Now to answer your question about how history affected how one can travel from Freiburg, Germany to Alsace, France. In March 1945, the Allies began their final push into Germany by crossing the Rhine River at the French border. Breisach suffered about 85% destruction during this time and that included the rail lines. The French side of the Rhine River and its rails suffered serious damage and never was able to rebuild its rail lines into Germany. So that is why I had to travel from Freiburg to Breisach and then take a crowded sweaty bus into France and Colmar from there.
But I made the best of my little layover in Breisach by walking the streets and checking out the little shops and taking pictures of St. Stephenmunster. There was a little fair going on in Breisach that day for the local wineries but I was too early to sample any wines, but I did discover a knitting store on Breisach's main street and went inside to browse around. I found a beautiful turquoise cotton yarn that changed into several shades of light and dark turquoise and grabbed four skeins of it. The shop's owner showed me some ideas for knitting with this yarn, but to this day I haven't been able to figure out what to do with this yarn. While it was outside on the back porch in a container, my puppies Remy, Dustin and Dewey thought it would make a great toy to play with and one skein is scattered through the back yard. Oh well. Some day I will make something with my Breisach German yarn!
Except for the St. Stephensmunster and some fairs, there is not a lot to see in Breisach, but it is worth a short trip whenever you are heading into France via Freiburg.
Basel is a city that dates from Ancient Roman times, but archeologists have discovered evidence that the Celtics had lived there at one time before the Romans arrived in the area. When the Romans came to the Basel area around 374 AD, they named their newest settlement Augusta Raurica and they had built a castle where the Basel Munster now stands. Basel's strategic location along the Rhine River made the city an important shipping mecca along with a place where merchants could gather and several guilds were established.
In the 12th Century, many Jewish people settled in Basel and funded the money for the only bridge over the Rhine River. The Jewish people of Basel had a good life until the 14th Century plague that swept most of Europe for the previous two years hit Basel in June 1349. As it happened in other European cities, the Jews of Basel were blamed for bringing on the plague and several of them were arrested, tortured, and eventually executed by the guilds of Basel.

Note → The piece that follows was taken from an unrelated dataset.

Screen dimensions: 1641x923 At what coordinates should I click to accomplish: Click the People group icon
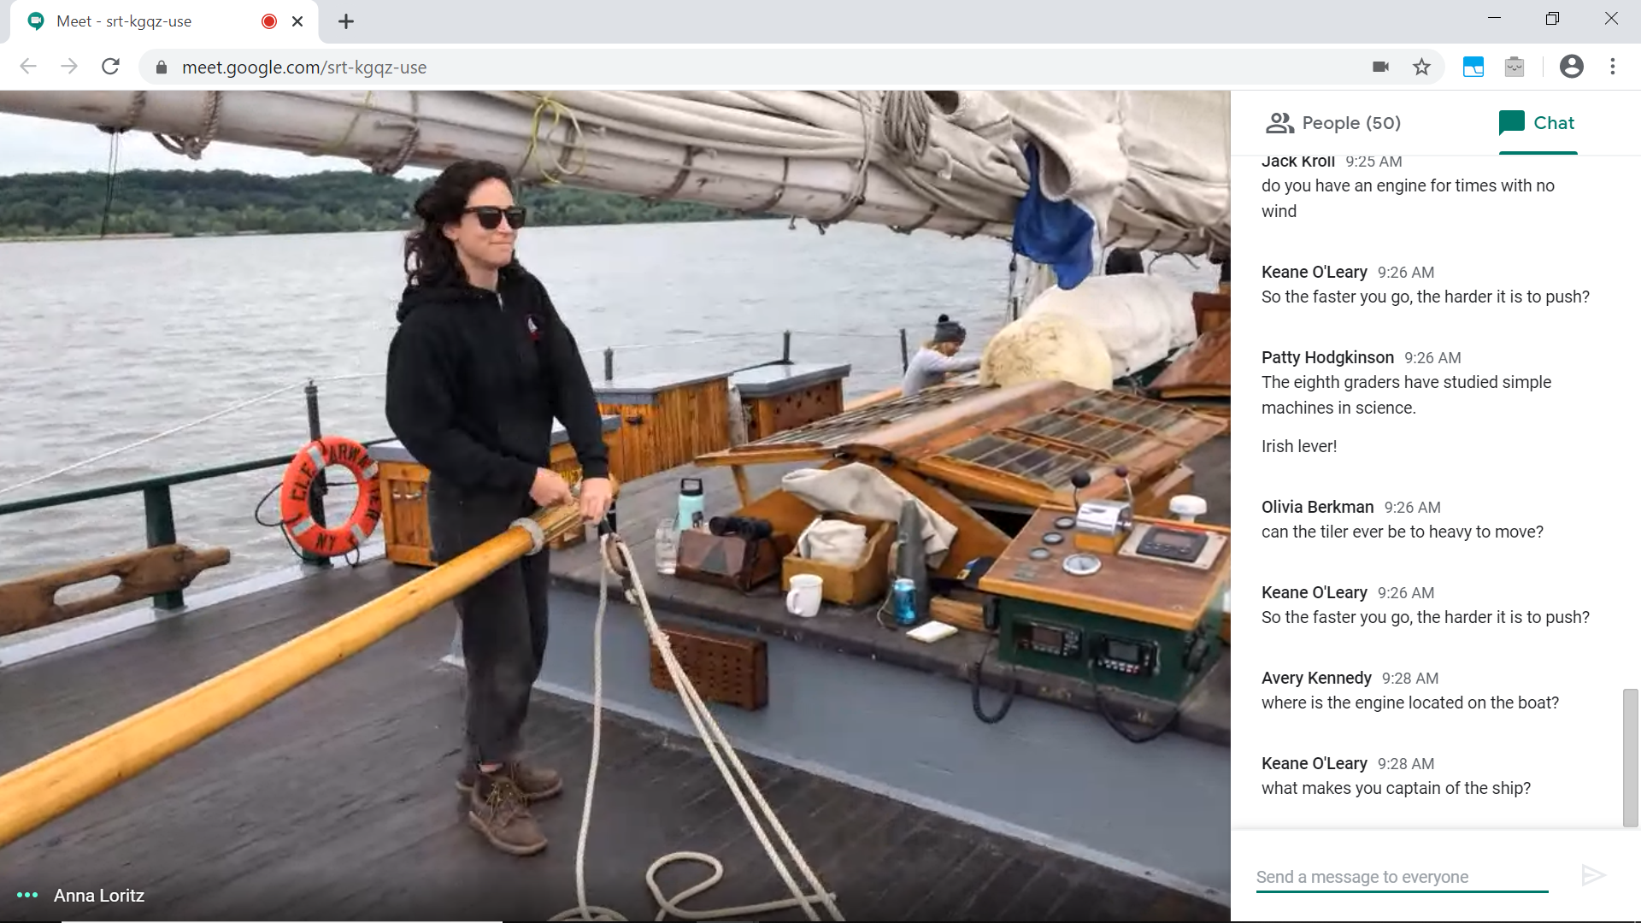click(x=1279, y=123)
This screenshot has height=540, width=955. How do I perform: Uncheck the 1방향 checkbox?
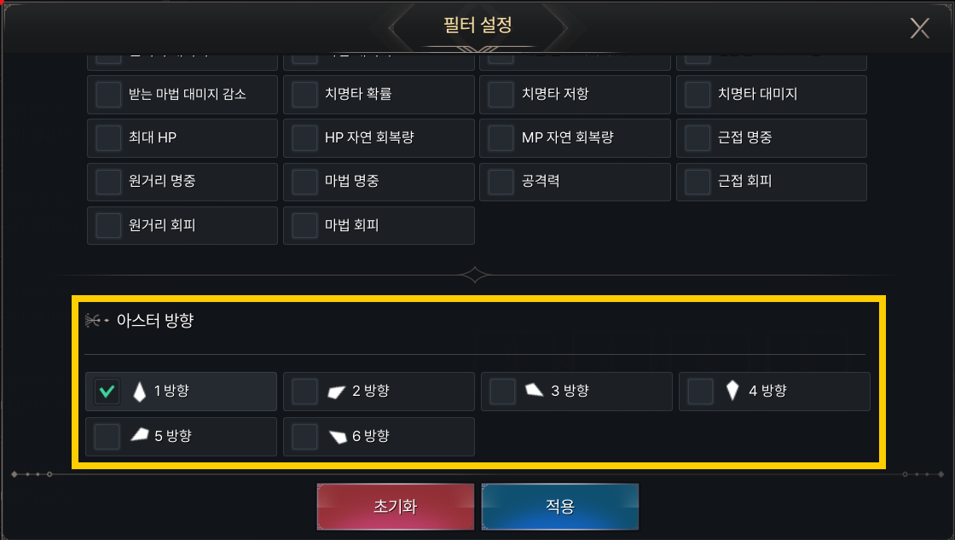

Basel has always been a city of neutrality but in 1499, it had been plundered during the Swabian War. The Treaty of Basel ended this war and gave the city of Basel exemption from the Holy Roman Emperor Maximillian's taxes and splitting them from the Holy Roman Emperor. Basel became part of the Swiss Confederation as its 11th canton in 1501 and was the only canton asked to join instead of being forced into the confederation. Reformation hit Basel in 1529, and Basel then became a Protestant state and the Munster went from becoming a Catholic church to a Protestant one.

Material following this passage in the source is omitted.